戦闘はないと思いますけど、怒りやすくなっていたり、凶暴性が増しているはずです。
「アリスさん、私が対応するね」
掌底打ちなら、問題ありません。少し痛いだけに抑えますから、我慢してもらいましょう。
「しかし……分かりました。お願いします、ね?」
アリスさんが察してくれました。
「うん。任せて」
アリスさんに危険なことはさせられません。
なにより、アリスさんの槍なら痛みはありませんけど、なかなかにショッキングな映像になってしまいます。

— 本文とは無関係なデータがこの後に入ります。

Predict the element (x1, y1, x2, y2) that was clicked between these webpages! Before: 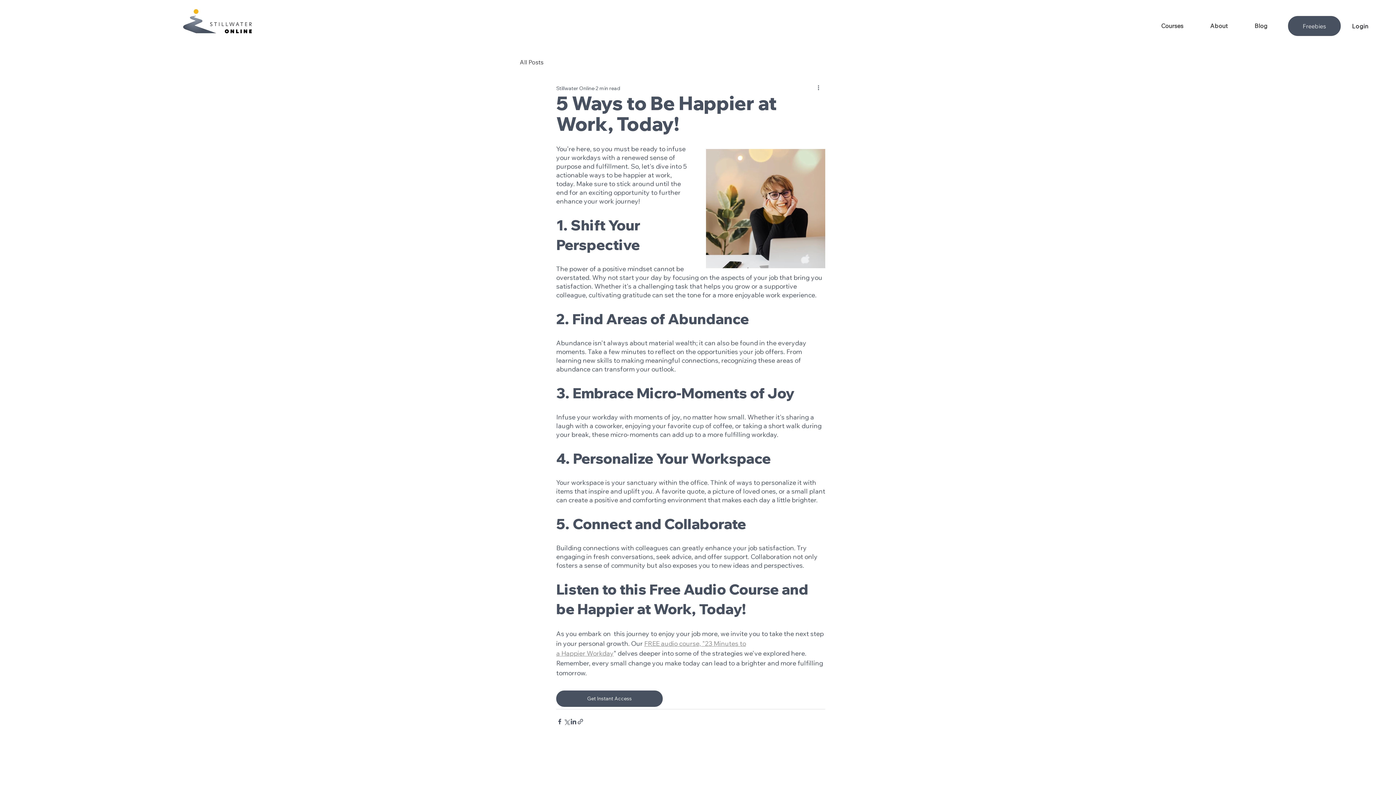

すでに御触れをみたのか、行列が出来ていました。冷やかしの人も、いくらか見えますけれど。不安で仕方ないといった表情の方の方が多いです。急いで準備しましょう。
「おかえりなさいませ、アルレスィア様、ロクハナ様」
支配人さん直々のお出迎え。もう慣れてしまいましたけど……そこまで特別扱いという訳では……。
「ただいま戻りました、お話は聞いているかと思いますが、お願いします」
「ええ、もちろんでございます。さぁこちらをどうぞ」
アリスさんが急ぐように準備を開始します。そんな私達に支配人さんは、給仕用の制服を渡しました。